** START Supplied text **

2.Term. The Employee’s employment under this Agreement shall continue in effect until terminated pursuant to Section 4 of this Agreement.

 

3.Compensation.

 

(a)Salary. During the term of the Employee’s employment under this Agreement, the Employee shall be paid an annual salary at the rate of not less than $275,000 (the “Base Salary”). The Base Salary may be increased from time to time by the Board of Directors (the “Board”) in its sole discretion. The Board shall review the Base Salary at least annually at the end of each fiscal year of the Company. The Base Salary shall be paid in accordance with the Company’s regular payroll practices.

 

(b)Annual Bonus. At the end of each fiscal year of the Company that ends during the term of this Agreement, the Board shall consider whether to award a performance bonus to the Employee based upon the achievement of performance objectives established annually by the Board or its Compensation Committee in their sole discretion. Whether the performance objectives for any year have been achieved by the Employee shall be determined by the Board or its Compensation Committee and any award is solely at the discretion of the Board or its Compensation Committee. Any bonus, if awarded, shall be paid within two and one-half months after the close of each year and Employee must be employed on the date the bonus to be eligible for the bonus. A bonus in one year does not guarantee a bonus in any subsequent year.

** END Supplied text **

From the employment agreement, extract verbatim the passage starting with "(a)Salary. During the" and going on through "regular payroll practices.".

** START Entries provided **

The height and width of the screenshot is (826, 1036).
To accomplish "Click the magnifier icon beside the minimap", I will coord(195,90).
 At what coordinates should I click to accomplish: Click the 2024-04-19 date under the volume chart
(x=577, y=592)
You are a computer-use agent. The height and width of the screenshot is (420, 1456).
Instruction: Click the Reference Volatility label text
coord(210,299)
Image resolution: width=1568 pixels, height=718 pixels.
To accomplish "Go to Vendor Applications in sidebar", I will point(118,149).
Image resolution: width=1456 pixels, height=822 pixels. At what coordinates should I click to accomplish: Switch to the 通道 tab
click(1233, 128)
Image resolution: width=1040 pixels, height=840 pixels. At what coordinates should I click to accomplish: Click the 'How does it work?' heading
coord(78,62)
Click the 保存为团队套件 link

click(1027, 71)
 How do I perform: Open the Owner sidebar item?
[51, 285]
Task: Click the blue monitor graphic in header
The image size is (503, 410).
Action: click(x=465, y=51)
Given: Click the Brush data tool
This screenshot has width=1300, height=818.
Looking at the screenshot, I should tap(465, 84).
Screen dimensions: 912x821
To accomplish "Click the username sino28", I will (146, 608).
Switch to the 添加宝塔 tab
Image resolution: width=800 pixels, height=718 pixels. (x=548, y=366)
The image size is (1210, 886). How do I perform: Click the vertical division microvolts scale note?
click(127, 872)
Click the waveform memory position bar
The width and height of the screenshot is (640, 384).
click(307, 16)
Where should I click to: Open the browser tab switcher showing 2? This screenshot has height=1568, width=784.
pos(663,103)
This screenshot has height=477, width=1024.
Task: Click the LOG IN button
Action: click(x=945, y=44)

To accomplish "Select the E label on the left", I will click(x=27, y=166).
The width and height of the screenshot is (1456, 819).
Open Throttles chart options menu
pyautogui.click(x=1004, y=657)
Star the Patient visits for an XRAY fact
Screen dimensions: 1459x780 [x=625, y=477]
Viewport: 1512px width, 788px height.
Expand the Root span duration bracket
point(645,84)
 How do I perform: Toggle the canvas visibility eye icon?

** END Entries provided **

• Solved exercise:
(a)Salary. During the term of the Employee’s employment under this Agreement, the Employee shall be paid an annual salary at the rate of not less than $275,000 (the “Base Salary”). The Base Salary may be increased from time to time by the Board of Directors (the “Board”) in its sole discretion. The Board shall review the Base Salary at least annually at the end of each fiscal year of the Company. The Base Salary shall be paid in accordance with the Company’s regular payroll practices.